The final scenes of defiance occurred to the south of the Jamuna in the wilder territory, mostly under princely rule, between the Chambal and Betwa rivers. This was Bundelkhand and amongst its states was that of Jhansi, a small Maratha principality south of Scindhia’s Gwalior which had been annexed under Dalhousie’s ‘doctrine of lapse’. Lakshmi Bai, the last raja’s widow, made a strong impression on those British who took over her state. She was ‘of high character [and] much respected by everyone’; she was also comparatively young and possessed of ‘many charms’ and ‘a remarkably fine figure’. Although, like the Mughal and the Nana Sahib, she had a strong grievance against the British, she too seems to have played no part in the mutiny of the Bengal troops stationed in Jhansi. There, in a carbon copy of events in Kanpur, the small British community had sought refuge in the local fort but soon accepted proposals for its evacuation. They then straggled out under what they thought was a safe-conduct and were promptly massacred. Again Lakshmi Bai may have been innocent. She blamed the mutinous troops and insisted that she too had been their victim, having been forced to part with funds and her few guns. The mutineers then marched off to Agra and Delhi leaving her implicated and defenceless.

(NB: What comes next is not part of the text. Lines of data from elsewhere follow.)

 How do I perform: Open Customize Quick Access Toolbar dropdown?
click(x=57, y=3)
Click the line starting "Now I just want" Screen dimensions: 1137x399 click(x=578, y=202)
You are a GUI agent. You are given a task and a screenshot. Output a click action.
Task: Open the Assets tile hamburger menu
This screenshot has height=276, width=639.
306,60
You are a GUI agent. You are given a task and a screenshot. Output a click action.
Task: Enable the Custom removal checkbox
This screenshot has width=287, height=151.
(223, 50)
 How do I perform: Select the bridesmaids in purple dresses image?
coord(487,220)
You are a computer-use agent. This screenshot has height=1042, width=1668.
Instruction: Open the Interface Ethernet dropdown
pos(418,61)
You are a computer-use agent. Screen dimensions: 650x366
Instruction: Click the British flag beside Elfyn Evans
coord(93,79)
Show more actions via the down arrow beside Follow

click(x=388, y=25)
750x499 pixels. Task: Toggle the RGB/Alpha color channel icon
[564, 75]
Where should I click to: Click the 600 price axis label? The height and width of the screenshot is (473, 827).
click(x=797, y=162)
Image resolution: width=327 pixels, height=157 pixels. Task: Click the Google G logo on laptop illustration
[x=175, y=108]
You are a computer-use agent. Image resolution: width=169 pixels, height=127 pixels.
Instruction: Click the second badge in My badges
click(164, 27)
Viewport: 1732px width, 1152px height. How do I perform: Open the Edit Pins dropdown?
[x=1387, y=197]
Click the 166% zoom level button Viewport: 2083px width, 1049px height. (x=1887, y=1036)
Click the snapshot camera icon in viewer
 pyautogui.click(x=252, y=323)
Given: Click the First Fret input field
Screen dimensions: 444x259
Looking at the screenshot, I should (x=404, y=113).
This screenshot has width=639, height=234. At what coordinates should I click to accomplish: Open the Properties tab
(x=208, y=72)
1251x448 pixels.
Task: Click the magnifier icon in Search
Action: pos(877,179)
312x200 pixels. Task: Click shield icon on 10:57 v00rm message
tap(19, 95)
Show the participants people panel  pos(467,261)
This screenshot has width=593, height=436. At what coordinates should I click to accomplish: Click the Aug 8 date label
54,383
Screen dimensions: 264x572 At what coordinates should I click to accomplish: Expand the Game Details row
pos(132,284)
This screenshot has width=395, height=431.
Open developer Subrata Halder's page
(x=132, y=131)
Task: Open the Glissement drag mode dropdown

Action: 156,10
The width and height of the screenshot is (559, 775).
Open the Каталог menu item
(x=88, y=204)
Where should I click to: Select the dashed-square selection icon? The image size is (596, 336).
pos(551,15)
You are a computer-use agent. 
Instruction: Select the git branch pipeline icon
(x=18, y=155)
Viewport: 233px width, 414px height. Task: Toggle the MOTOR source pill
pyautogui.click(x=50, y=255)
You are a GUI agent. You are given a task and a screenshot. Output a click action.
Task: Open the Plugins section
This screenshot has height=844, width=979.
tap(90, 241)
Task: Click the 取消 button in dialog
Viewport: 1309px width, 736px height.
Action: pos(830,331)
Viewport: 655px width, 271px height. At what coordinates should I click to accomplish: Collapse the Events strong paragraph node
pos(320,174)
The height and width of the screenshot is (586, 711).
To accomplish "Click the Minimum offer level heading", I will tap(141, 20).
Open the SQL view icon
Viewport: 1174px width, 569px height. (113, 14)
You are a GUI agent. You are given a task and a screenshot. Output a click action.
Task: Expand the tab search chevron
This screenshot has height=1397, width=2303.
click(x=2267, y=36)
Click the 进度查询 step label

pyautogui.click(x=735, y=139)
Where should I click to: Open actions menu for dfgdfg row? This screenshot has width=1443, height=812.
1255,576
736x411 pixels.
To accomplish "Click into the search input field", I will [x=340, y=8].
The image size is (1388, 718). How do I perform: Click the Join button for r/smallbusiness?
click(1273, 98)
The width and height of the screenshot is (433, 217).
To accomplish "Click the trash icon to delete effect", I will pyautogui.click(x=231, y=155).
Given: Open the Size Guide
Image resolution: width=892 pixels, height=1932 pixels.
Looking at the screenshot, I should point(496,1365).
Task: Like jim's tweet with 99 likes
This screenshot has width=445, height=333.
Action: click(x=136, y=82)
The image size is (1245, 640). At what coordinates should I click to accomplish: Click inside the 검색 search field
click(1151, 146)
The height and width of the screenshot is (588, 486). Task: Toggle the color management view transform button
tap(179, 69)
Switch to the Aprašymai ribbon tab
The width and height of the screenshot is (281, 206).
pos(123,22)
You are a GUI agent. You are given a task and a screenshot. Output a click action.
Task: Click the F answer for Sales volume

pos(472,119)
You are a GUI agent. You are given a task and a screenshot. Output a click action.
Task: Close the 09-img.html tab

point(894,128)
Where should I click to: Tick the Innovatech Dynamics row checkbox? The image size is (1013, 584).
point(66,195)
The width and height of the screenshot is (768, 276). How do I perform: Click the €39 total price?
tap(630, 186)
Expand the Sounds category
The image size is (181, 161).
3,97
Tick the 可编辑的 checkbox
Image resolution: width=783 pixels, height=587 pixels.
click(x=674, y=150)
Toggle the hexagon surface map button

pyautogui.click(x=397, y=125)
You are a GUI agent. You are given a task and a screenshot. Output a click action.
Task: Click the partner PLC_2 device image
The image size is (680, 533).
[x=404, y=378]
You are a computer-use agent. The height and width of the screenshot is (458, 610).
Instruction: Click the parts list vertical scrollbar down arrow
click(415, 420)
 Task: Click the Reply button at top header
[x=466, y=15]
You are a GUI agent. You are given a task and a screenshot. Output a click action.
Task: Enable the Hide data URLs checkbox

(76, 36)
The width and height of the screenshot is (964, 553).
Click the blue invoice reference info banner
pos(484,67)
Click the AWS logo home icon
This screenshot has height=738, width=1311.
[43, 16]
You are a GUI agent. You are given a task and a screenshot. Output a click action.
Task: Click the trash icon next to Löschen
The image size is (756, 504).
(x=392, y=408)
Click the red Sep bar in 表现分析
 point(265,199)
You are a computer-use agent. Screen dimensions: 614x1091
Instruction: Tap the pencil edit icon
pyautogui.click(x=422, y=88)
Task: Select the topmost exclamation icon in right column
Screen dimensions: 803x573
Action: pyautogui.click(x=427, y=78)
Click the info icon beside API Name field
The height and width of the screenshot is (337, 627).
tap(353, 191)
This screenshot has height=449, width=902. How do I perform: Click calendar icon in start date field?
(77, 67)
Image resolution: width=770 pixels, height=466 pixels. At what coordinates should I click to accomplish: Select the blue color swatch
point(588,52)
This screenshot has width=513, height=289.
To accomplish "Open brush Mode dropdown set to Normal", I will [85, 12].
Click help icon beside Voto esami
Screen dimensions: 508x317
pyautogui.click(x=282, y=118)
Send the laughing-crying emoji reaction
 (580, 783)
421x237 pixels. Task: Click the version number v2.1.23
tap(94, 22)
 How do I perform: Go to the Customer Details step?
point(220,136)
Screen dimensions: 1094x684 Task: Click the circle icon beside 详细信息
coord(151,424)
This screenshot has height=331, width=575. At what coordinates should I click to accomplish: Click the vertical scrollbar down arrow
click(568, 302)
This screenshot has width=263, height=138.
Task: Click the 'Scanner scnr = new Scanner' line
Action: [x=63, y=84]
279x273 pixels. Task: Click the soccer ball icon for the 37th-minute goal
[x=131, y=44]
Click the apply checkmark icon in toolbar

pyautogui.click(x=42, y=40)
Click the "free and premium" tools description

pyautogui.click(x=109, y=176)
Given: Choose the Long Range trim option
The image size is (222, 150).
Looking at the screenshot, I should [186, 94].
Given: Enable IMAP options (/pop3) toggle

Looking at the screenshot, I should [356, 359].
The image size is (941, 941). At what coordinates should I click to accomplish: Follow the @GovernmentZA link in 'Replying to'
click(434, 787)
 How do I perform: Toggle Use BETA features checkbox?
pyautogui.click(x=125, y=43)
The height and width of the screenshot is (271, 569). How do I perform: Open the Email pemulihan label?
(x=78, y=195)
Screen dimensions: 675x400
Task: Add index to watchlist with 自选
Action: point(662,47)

No British troops were available to deal with this comparatively minor affair, but the rani soon found herself challenged both by a rival claimant to her husband’s defunct title and by the neighbouring rajput rajas of Datia and Orchha. When the latter invaded Jhansi, supposedly on behalf of the British, she began raising troops and herself led them in repulsing the assault. This was in September and October 1857. It is notable that the rani’s considerable military reputation was first acquired fighting not the British but local rivals and that, though her forces were drawn largely from elements who had aligned themselves with the Rebellion, in her correspondence
she continued to protest her fidelity to the British. In effect old dynastic scores were being settled and new opportunities exploited under cover of the Rebellion.

The situation changed in early 1858 with the northward advance of a section of the British Bombay army. Having received no encouragement from her various letters to the British, the rani and her advisers rightly assumed that her reassertion of Jhansi’s sovereignty was threatened and her own safety in danger. Now, if not earlier, she definitely became reconciled to rebellion and established contact with Tatya Topi, the Nana Sahib’s protégé who had established himself at Kalpi on the Jamuna. When the British laid siege to Jhansi in March, Tatya came to her aid but was repulsed. After a ferocious resistance led by Lakshmi Bai herself, Jhansi fell; but of its fearless commander, ‘the Jezebel of India’ as a fanciful British writer called her,
28
there was no sign. In one of those hair’s-breadth escapes so dear to Maratha folklore, she slipped out in disguise with a trusty band of followers and rode hard for Kalpi.